The 18-mill levy is the equivalent of $1.4 million, or about 16.5 percent of the district’s budget.
The district seeks approval of the 18-mill levy every five years and it amounts to roughly $1,500 per student.
“Without that funding we would have some major cuts to make,” Gudme said.
Warren Consolidated is asking for the largest bond sum in the county — $134.5 million — to fund new technology and infrastructure, security systems, upgraded athletic fields and playgrounds and new furniture and other equipment.
If approved, the bond would require a $52 tax increase for owners of a home with an average assessed value of $100,000.
Sharon Irvine, the district’s human resources director, said Warren Consolidated hasn’t asked voters for a tax increase in 15 years. She said the district wants to meet the demands of a 21st Century learning environment.
The proposal includes “a lot of infrastructure pieces that the district feels are critical to maintaining a high performing district,” Irvine said.
Romeo is seeking approval of an $86 million bond proposal to make renovations to buildings and repurpose some of them.
The district proposes demolishing Romeo Middle School and moving students to the high school building. The high school would be relocated to the Romeo Engineering and Technology Center, according to the district.
The district is also looking to give its athletic facility a facelift.
Superintendent Eric Whitney said the district’s buildings are deteriorating with an average age of 54 years.

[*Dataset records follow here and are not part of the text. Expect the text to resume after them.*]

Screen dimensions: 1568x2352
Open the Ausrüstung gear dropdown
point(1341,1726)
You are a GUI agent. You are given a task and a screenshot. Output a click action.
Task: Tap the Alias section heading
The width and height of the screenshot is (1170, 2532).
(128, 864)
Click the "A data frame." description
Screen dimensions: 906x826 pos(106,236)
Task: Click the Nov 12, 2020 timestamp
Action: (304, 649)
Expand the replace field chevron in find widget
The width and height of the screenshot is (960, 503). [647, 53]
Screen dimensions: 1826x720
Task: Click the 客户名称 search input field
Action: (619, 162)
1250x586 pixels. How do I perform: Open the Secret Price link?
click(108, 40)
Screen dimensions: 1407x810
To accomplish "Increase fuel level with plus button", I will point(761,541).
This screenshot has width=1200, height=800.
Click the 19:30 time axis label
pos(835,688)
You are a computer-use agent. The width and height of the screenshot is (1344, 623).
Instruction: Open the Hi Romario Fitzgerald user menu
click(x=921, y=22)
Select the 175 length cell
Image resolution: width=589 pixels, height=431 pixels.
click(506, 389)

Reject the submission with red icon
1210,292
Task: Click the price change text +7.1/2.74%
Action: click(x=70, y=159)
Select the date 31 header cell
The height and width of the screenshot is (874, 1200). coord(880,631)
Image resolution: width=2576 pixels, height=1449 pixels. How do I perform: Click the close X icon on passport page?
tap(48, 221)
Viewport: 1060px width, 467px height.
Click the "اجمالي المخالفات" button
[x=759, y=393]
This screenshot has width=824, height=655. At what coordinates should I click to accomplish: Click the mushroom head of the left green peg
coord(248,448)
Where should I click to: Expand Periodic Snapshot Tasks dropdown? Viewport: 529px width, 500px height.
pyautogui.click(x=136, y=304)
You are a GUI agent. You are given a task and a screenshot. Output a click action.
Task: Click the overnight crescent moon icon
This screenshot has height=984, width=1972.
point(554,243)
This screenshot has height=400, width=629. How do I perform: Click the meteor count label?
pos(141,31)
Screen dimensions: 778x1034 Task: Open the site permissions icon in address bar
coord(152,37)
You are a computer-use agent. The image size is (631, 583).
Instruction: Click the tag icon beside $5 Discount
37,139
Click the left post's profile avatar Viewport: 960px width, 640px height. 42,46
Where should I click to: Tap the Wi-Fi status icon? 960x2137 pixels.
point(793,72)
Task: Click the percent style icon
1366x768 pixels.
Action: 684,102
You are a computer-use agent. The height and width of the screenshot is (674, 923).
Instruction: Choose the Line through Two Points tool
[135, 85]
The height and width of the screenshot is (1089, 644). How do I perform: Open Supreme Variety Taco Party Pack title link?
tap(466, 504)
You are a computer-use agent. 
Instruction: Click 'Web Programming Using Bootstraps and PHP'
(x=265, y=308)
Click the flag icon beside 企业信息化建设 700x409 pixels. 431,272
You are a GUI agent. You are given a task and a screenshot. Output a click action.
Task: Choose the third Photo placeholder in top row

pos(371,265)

If the bond proposal passes, he said, most taxpayers won’t be affected because the district will no longer levy a 1.25 mill sinking fund voters approved in November. Instead, the money raised would pay off the bonds.
That means the 5.25 mill tax rate in Romeo will remain the same, Whitney said.
“This is a way for us to complete a major investment in our facilities without raising the tax burden on our community,” Whitney said.
Lake Shore officials are asking again for voters to approve a $34.9 million bond for facility upgrades and new classroom technology.
Superintendent Joe DiPonio said the millage amounts to a $15 tax increase for the owner of a home assessed at $100,000.
The district wants to spend $25 million on facility upgrades which include new heating and cooling systems, surveillance cameras and repaving parking lots and sidewalks.
Roughly $10 million will go toward new technology, such as classroom devices for students, tools for teachers and wireless internet throughout schools.
Voters rejected a similar bond proposal last November. DiPonio said he believes it was because voters were also asked to support a municipal road proposal during that same election.
“We went back to the drawing board and we have really worked hard at making sure our voters were informed,” DiPonio said.